__Record extracts__

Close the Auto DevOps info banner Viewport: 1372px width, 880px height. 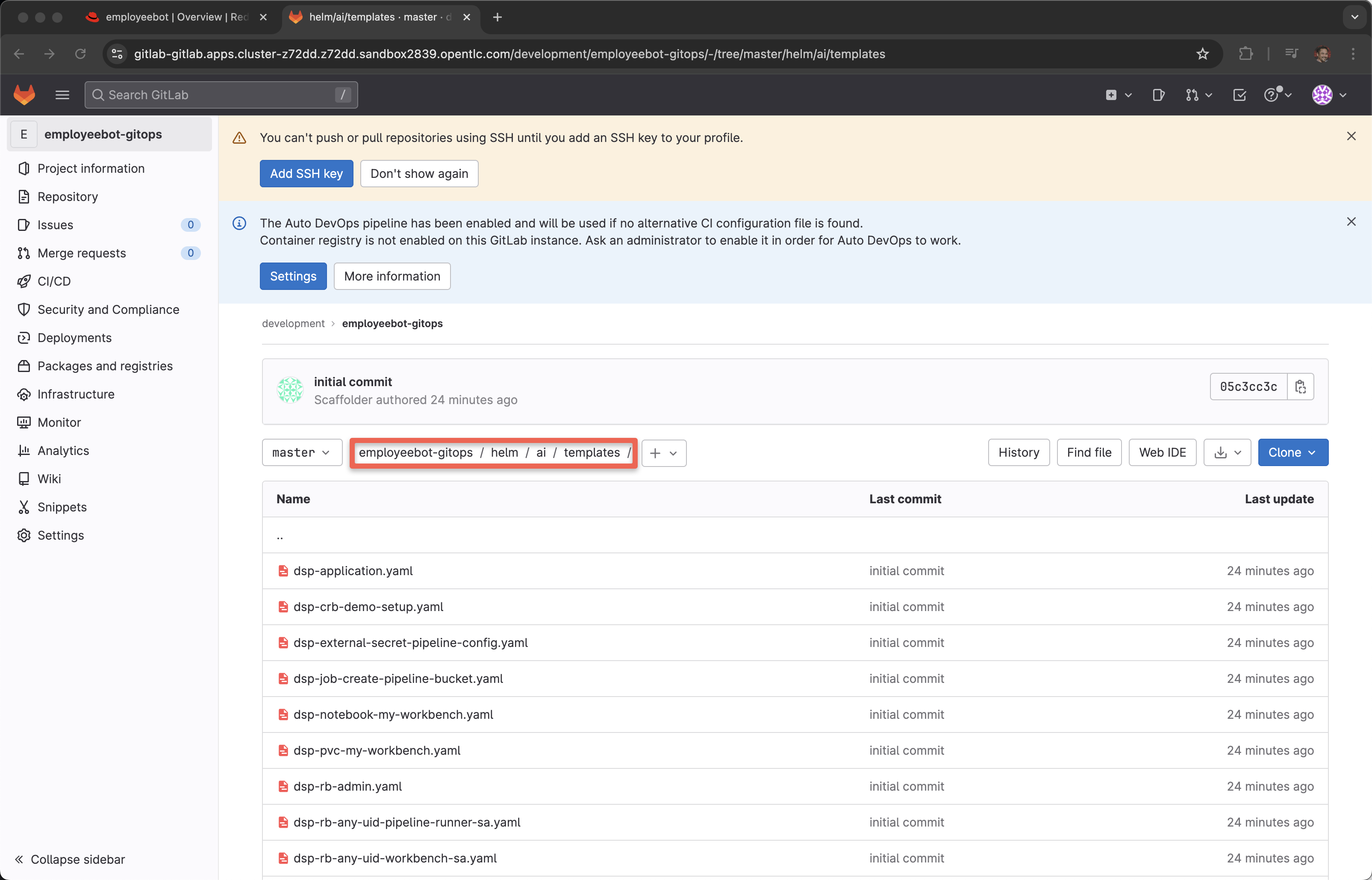1351,222
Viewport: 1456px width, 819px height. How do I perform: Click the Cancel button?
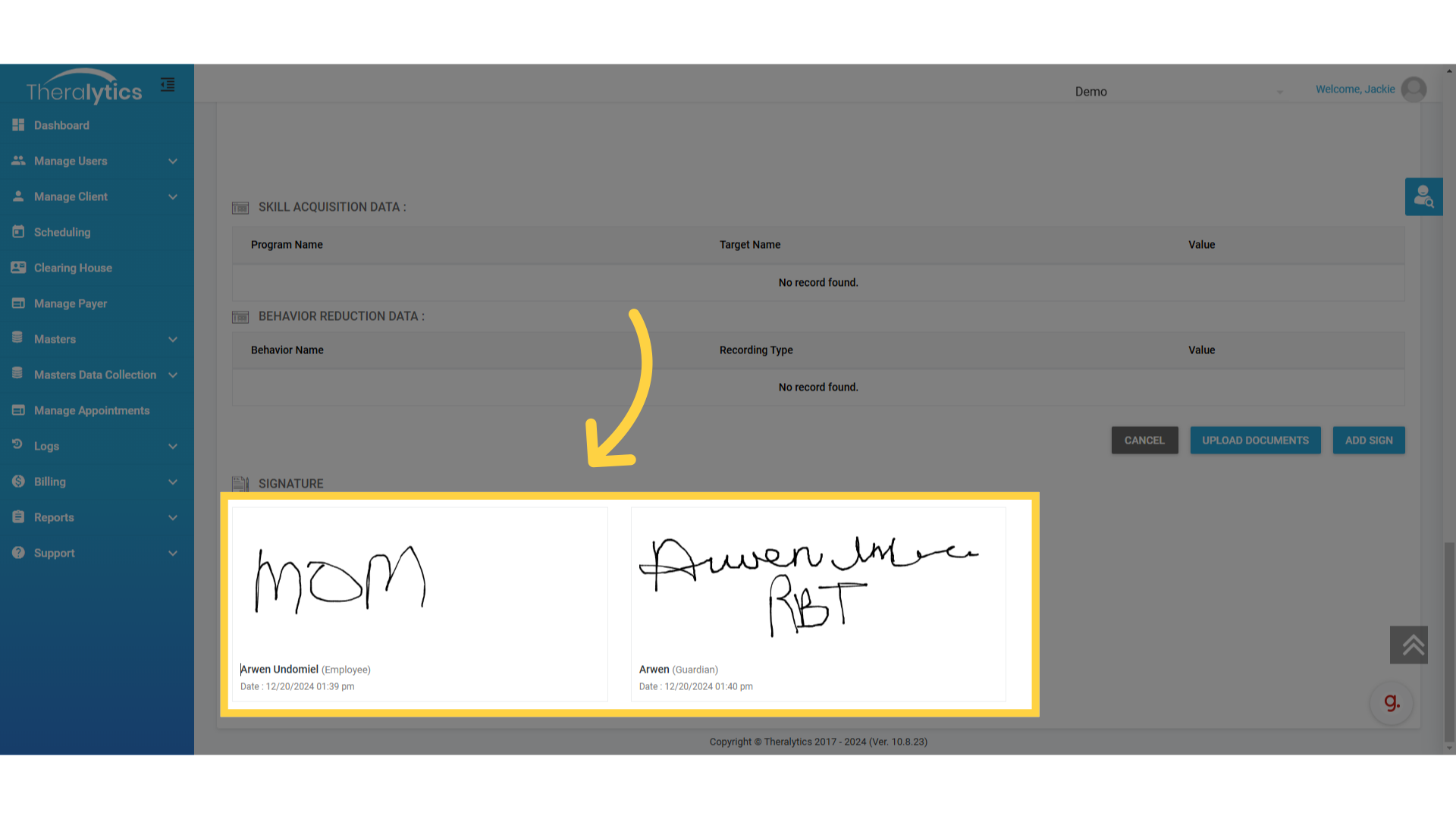(1144, 441)
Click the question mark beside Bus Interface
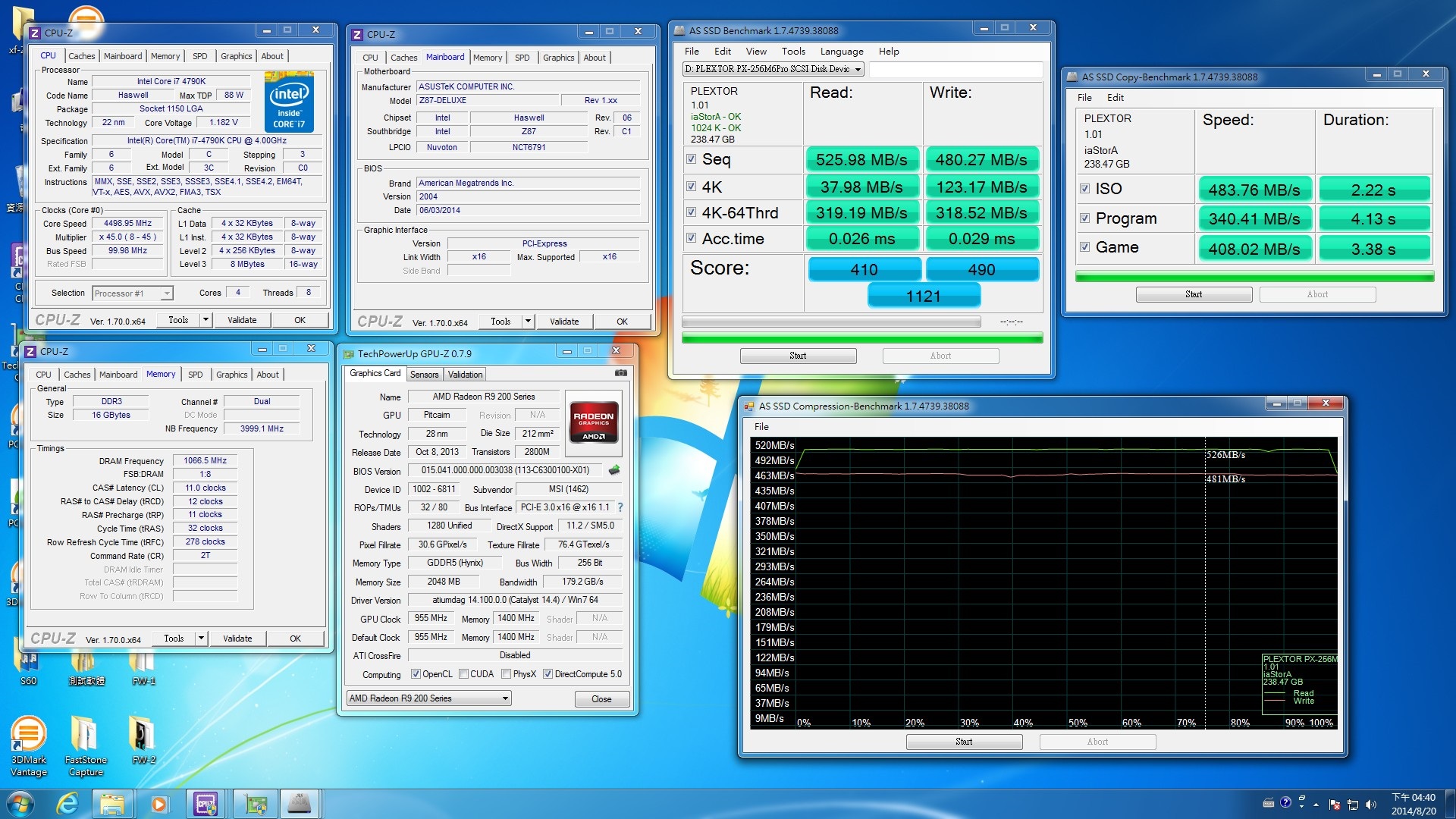1456x819 pixels. pos(620,507)
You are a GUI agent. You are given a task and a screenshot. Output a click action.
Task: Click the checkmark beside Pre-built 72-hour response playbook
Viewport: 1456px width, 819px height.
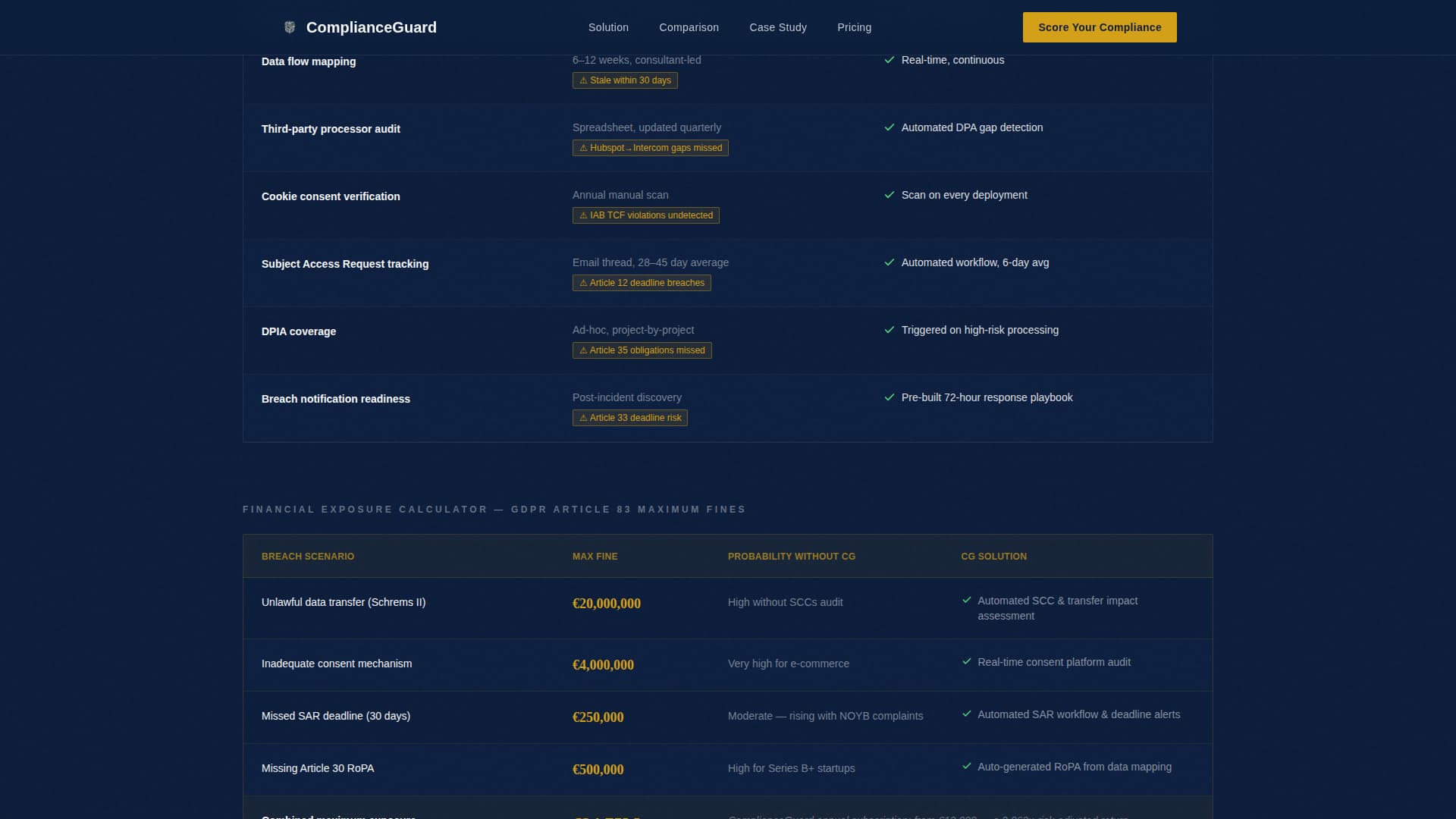tap(889, 397)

__What is being asked__
From the records above, write out exactly the lines that begin at the line with "Viewport: 1456px width, 819px height. How" and end at the line with "You are a GUI". Pictures must not appear in the output.

__Answer to this exercise__
Viewport: 1456px width, 819px height. How do I perform: Click the Cancel button?
(1144, 441)
Click the question mark beside Bus Interface
1456x819 pixels. pos(620,507)
You are a GUI agent. You are given a task and a screenshot. Output a click action.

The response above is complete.